### [Text]
-- Begin --
Ride that POS!It will be great exercise.Actually I rode a similar piece of work,new,rode it off a curb and was surprised.All be it a 40 pound bike.16 1/2 bike.If you can get it up a trail,might still be fun going down.Just don't push it.You got to ask yourself,How fast do I want to going when a catastrophic failure happens.Head tube could snap off,chain stays,etc.
But I would ride it till I was totally sick of it and get a decent bike and you will feel like you died and went to heaven.


----------



## SimonTemplar (Apr 11, 2009)

Yea im gonne do it a bit easy with this bike and if i still like it in a while im gonne get myself a good bike

But check out these fellas doing some downhill on ridiculous bikes if they can do it why cant i


----------



## Stevirey (Jul 16, 2005)

*what bike*

Back in the day a lot of bikes were built like tanks.Your bike might weight as much as a tank,,just not as strong.Simple answer.


----------



## davez26 (Dec 2, 2004)

Like the rest, I have to agree downhill is something you work up to, and the equipment follows the same progression. 
Sorry man, but the bike isn't up to snuff, Spend some time flogging the beginning board, search 'huffy' or 'walmart' to get an ideas of experiences on that level of bikes. You may just want to check the bike. Some actually have a sticker saying 'not for off trail use'.

We are just looking out for you Bro.


----------



## SimonTemplar (Apr 11, 2009)

Yea i know I just went on a little xc trial and the bike is already feeling like a piece of crap. The more i hit little jumps and bumps the more the bike feels like **** , Feels like it could fall apart any second. and the tires role realy bad i have to pedal constantly. This is a bummer I gues i just gonne have to use it on the street wich is not realy any fun. How will i know if i want to start downhill if i don't have a decent bike for it  

What did you guys do to get into downhilling ?


----------



## JimC. (Dec 30, 2003)

*the facts for you*

that bike is a dept store special, in North America they come equipped with a sticker warning that it isn't intended for off road use. See the STICKY post in 'beginners' forum" at the top on dept store bikes.

Nutshell version: it's intended to look pretty for adolescents. It's NOT intended for off road use.

How to get started: get a job, save your money, and expect to spend at least $1-2,000 on a decent starter DH bike. Top end FR/DH bikes cost $4,000 and up.










If you search around here enough, you'll find videos of unfortunate maroons that had to jump, and broke frames on impact-and on video. The bike is junk, don't use it for anything other than town/city riding.

Jim


----------



## ae111black (Dec 27, 2008)

go watch some of the you tube vids of people riding/destroying bikes like that and see how easy they break!! I personally would brake that in minuets.....


----------



## LifeRiver36 (Mar 17, 2009)
-- End --
### [Exercise brief]
Repeat the thread about the cheap bike word for word, everything from "Back in the" down to "the same progression.".

### [Data for locating visible targets]
-- Begin --
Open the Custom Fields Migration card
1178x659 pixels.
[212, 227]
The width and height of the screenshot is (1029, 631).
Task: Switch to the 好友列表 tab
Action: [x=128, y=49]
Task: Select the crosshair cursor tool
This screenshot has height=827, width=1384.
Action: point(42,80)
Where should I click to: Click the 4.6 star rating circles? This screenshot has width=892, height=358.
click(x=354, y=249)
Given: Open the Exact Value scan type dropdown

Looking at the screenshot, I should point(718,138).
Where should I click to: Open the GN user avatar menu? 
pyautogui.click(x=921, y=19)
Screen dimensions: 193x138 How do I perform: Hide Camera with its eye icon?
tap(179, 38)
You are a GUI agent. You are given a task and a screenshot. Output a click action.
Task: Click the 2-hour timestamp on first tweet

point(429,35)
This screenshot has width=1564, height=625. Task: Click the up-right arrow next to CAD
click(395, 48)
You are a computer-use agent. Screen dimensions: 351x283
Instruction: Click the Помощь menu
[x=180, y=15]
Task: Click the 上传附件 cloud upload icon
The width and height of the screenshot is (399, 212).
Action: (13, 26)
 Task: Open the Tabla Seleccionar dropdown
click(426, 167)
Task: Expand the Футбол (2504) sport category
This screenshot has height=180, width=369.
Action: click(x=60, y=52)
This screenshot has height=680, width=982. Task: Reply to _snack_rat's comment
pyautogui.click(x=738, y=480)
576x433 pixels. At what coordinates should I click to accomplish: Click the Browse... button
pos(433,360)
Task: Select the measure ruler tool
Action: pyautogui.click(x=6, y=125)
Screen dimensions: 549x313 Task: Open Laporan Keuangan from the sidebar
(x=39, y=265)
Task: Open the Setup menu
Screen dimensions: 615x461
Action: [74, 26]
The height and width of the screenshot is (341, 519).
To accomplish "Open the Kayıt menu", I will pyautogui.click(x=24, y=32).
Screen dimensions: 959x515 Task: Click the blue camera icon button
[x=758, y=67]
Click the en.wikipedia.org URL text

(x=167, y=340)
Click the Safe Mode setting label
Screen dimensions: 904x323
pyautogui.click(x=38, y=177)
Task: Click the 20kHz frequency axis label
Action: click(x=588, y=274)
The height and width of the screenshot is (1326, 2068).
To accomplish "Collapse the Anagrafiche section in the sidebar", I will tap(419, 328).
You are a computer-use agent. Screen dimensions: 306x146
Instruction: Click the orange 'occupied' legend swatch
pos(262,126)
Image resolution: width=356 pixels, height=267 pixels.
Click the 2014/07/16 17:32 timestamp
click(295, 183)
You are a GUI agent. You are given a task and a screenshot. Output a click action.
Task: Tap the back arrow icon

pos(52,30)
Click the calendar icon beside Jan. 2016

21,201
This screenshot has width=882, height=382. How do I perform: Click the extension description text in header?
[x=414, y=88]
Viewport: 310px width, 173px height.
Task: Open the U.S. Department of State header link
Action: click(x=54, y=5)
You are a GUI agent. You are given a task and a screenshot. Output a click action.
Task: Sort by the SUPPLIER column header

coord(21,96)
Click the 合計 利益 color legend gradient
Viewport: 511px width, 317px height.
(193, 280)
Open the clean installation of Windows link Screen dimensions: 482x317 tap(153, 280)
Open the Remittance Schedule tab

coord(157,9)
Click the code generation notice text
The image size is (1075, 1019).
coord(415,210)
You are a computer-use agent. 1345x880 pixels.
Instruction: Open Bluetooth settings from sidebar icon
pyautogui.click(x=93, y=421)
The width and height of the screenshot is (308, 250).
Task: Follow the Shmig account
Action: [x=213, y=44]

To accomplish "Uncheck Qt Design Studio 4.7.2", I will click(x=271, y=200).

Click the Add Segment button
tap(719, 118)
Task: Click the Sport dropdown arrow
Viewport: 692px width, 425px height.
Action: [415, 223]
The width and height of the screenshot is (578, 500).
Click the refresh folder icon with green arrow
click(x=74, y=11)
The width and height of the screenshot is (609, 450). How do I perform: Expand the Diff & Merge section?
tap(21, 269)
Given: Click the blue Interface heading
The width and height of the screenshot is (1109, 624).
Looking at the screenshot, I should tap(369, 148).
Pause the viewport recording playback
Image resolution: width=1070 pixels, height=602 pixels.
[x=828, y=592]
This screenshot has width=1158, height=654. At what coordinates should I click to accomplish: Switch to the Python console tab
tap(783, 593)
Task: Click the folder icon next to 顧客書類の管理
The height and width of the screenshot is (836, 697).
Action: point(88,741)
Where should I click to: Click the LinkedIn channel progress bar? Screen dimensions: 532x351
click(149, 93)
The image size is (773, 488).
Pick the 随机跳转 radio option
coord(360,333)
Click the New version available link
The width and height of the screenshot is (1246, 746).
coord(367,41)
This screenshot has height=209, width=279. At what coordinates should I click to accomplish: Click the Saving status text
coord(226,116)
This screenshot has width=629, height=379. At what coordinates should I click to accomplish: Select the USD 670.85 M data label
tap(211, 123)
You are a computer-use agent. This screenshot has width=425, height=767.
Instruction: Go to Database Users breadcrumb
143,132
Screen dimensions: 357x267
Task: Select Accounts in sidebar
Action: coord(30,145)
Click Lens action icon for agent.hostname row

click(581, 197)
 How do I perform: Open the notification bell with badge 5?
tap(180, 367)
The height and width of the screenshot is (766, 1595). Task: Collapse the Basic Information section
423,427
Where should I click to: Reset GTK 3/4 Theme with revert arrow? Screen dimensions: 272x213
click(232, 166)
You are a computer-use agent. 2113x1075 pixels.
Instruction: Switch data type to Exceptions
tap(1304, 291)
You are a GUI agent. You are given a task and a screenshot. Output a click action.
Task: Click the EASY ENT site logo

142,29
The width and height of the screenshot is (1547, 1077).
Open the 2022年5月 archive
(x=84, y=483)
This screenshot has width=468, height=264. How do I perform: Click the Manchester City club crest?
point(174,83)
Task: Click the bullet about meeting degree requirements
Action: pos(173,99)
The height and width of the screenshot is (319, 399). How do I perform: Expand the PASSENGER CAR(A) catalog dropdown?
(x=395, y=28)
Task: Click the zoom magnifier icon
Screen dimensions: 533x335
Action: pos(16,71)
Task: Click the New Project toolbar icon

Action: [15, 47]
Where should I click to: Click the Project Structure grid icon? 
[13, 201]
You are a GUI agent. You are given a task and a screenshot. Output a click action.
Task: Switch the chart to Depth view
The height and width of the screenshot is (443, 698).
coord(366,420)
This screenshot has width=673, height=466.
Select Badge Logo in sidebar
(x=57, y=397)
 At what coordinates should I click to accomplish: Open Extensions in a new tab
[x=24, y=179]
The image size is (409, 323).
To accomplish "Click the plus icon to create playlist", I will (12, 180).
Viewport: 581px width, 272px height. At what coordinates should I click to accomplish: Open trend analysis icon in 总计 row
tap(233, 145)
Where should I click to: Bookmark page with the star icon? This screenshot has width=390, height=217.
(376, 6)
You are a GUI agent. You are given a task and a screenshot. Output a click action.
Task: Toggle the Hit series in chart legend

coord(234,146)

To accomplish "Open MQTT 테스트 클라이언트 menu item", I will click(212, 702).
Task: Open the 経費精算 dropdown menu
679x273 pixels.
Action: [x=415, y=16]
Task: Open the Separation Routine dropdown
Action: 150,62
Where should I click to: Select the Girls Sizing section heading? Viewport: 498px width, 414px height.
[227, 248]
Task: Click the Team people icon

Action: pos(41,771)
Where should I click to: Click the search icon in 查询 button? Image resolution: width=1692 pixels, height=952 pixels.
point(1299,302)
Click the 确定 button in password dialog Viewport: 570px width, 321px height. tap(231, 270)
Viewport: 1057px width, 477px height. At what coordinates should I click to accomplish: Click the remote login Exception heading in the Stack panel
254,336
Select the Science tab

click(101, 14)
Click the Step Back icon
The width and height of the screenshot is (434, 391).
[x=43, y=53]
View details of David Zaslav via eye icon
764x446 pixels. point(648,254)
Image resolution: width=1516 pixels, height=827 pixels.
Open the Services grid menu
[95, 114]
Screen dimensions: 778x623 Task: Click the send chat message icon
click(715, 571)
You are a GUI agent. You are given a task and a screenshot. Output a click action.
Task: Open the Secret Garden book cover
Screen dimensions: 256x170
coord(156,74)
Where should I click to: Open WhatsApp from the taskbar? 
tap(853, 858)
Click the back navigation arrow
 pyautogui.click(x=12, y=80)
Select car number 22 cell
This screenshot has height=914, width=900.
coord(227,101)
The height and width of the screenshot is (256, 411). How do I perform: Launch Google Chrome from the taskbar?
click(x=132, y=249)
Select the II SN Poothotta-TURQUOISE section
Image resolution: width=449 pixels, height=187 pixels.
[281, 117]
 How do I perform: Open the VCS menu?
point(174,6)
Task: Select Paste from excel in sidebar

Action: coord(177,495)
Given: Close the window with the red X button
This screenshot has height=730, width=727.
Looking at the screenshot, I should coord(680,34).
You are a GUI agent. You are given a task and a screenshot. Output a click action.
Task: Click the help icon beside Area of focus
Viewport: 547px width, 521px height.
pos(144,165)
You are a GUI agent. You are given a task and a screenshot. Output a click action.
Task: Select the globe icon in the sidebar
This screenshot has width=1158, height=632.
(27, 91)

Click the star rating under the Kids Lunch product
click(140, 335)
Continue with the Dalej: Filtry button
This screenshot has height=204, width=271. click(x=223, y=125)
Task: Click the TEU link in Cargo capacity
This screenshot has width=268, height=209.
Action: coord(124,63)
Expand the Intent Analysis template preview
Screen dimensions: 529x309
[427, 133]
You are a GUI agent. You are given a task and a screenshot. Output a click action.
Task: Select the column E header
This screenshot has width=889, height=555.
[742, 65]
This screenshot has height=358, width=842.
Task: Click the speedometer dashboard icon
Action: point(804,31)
-- End --
### [Task output]
Back in the day a lot of bikes were built like tanks.Your bike might weight as much as a tank,,just not as strong.Simple answer.


----------



## davez26 (Dec 2, 2004)

Like the rest, I have to agree downhill is something you work up to, and the equipment follows the same progression.